Python mixin/decorator/__metaclass__ for base class enhancement


I am implementing a content-aware caching system for a Django REST API. I would like to develop a component which can be added to existing views that would modify the behavior of the base class by checking the cache and falling back to the base class behavior on a miss.

basically, I have something like this:

class Base:
   def get(self, request, *args, **kwargs):
       ....
       return Response

class AnotherBase:
   def get(self, request, *args, **kwargs):
       .... 
       return Response

class Derived(Base):
    pass

class OtherDerived(AnotherBase):
    pass

and my initial thought was to do something along the lines of

class Cacheable:
    def get(self, request, *args, **kwargs):
       cache_key = self.get_cache_key(request)
       base_get = #.... and this is the problem
       return cache.get(cache_key, base_get(request, *args, **kwargs))

    def get_cache_key(self, request):
       # .... do stuff

class Derived(Cacheable, Base):
    pass

class AnotherDerived(Cacheable, AnotherBase):
    pass

So clearly this doesn't work, as I don't know how, or if it's possible, or if it's advisable to access the sibling superclass(es) from a mixin.

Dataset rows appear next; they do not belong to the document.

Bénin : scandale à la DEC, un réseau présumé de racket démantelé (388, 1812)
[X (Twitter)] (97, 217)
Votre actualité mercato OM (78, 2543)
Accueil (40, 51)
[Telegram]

My goal is an implementation that allows me to add caching behavior to existing views without touching the internals of the existing classes. Given a view class, C, s.t. C.get(request, *args, **kwargs) -> Response, is there a function, F, s.t. F(C).get(... does the cache check before falling back to C.get? And in this quasi-formal notation, we'll say that adding a mixin to the leftmost parent class in the class definition counts as a function.

Is it more appropriate to use method decorators? or how would a class decorator work?

And then I've seen references to __metaclass__ in researching this, but I'm not clear on what that approach looks like.

This is Python 3.6


Solution

  • The answer was a decorator and some Django-specific libraries.

    from django.utils.decorators import method_decorator
    from django.core.cache import cache
    
    def cached_get(cache_key_func=None):
        """
        Decorator to be applied via django.utils.decorators.method_decorator
        Implements content-aware cache fetching by decorating the "get" method
        on a django View
        :param cache_key_func: a function of fn(request, *args, **kwargs) --> String
        which determines the cache key for the request
        """
        def decorator(func):
            def cached_func(request, *args, **kwargs):
                assert cache_key_func is not None, "cache_key_function is required"
                key = cache_key_func(request, *args, **kwargs)
                result = cache.get(key)
                if result is None:
                    return func(request, *args, **kwargs)
                return Response(result)
            return cached_func
        return decorator
    
    @method_decorator(cached_get(cache_key_func=get_cache_key), name="get")
    class SomeView(BaseView):
        ...
    
    def get_cache_key(request):
        # do arbitrary processing on request, the following is the naïve melody
        key =  urllib.urlencode(request.query_params)
        return key 
    

    So the solution is to use Django's built-in method_decorator which applies its first argument, a decorator, to the decorated class's method, named by the second argument, name, to method_decorator. I define a higher-order function, cached_get, which takes another function as its argument, and returns a curried function (closure, so called). By calling this, with the function get_cache_key (and not, mind you, invoking that function) I have a decorator that will be applied to the 'get' method on SomeView.

    The decorator itself is a straightforward Python decorator -- in this application, it is cached_func and the original, undecorated get method is func. Thus, cached_func replaces SomeView.get, so when SomeView.get is called, it first checks the cache, but falls back to the undecorated method on a miss.

    I'm hopeful this approach provides a balance of generic applicability with content-aware key derivation.